From the Ground Up: Sping Weed Control

crabgrass

by ISU Extension & Outreach Linn County Master Gardener Jean Murray

All gardeners want to get a head start on weeds in lawn and gardens, but before you jump head first into weed control, take some time to evaluate your individual situation.

If your lawn typically looks pretty good and has few weeds, you may not really need to deal with weeds.  If your lawn has a history of crabgrass infestation, you may want to apply a pre-emergence herbicide before the crabgrass has a chance to germinate.  This normally occurs when soil temperatures near 60 degrees.  Don't try to control dandelions and broadleaf  weeds until the soil warms up; the herbicide will burn off the shoots but may not kill the root system.

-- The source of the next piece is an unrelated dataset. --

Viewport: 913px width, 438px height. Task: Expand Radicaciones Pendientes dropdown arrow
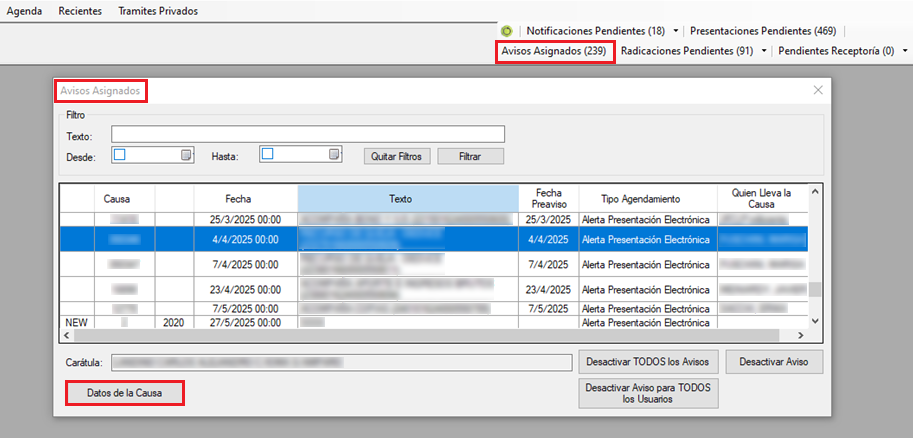765,50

In the garden, you can use one or more of these common methods to control weeds: (1) cultivating (hoeing and rototilling) and hand pulling, (2) mulching, and (3) herbicides.  You can control most annual weeds with cultivation and hand pulling, but it often takes repeated cultivation to kill many perennial weeds.  Don't cultivate too deeply in your perennial bed, since the roots of many plants grow near the soil surface and you can damage those roots. Plus if you cultivate too deep you run the chance of bringing up deeply buried weed seeds to the surface where they can germinate.

Now is a good time to get started on weeding; smaller weeds are easier to pull than larger ones.  First, clear mulch and plant debris from last year off your beds so you can see those weeds. Make sure they are weeds and not your favorite hosta!  Vegetable beds can also be cultivated in April, before you begin planting most vegetables.

Mulch offers another effective weed control method, and come in two general varieties: organic and synthetic.  Grass clippings (from chemical free lawns), shredded leaves, and straw are excellent organic mulches for vegetable gardens and annual flower beds.  Apply 4 to 6 inches of these materials in early June after the soil has warmed sufficiently.  If you put down these mulches when the soil is still cool, you may slow down the growth of plants. 

Wood chips, shredded bark, and ground corncobs are excellent mulches around your trees, shrubs, and perennials.  Apply 2 to 4 inches of material, but don't mound mulch up too high on tree trunks.

If you choose, herbicides are helpful at controlling the most stubborn weeds but no single herbicide works in all garden and lawn areas.  Different herbicides control different weeds and some should not be used on or around most vegetables.  Be sure to read labels carefully and ask questions at your lawn and garden center.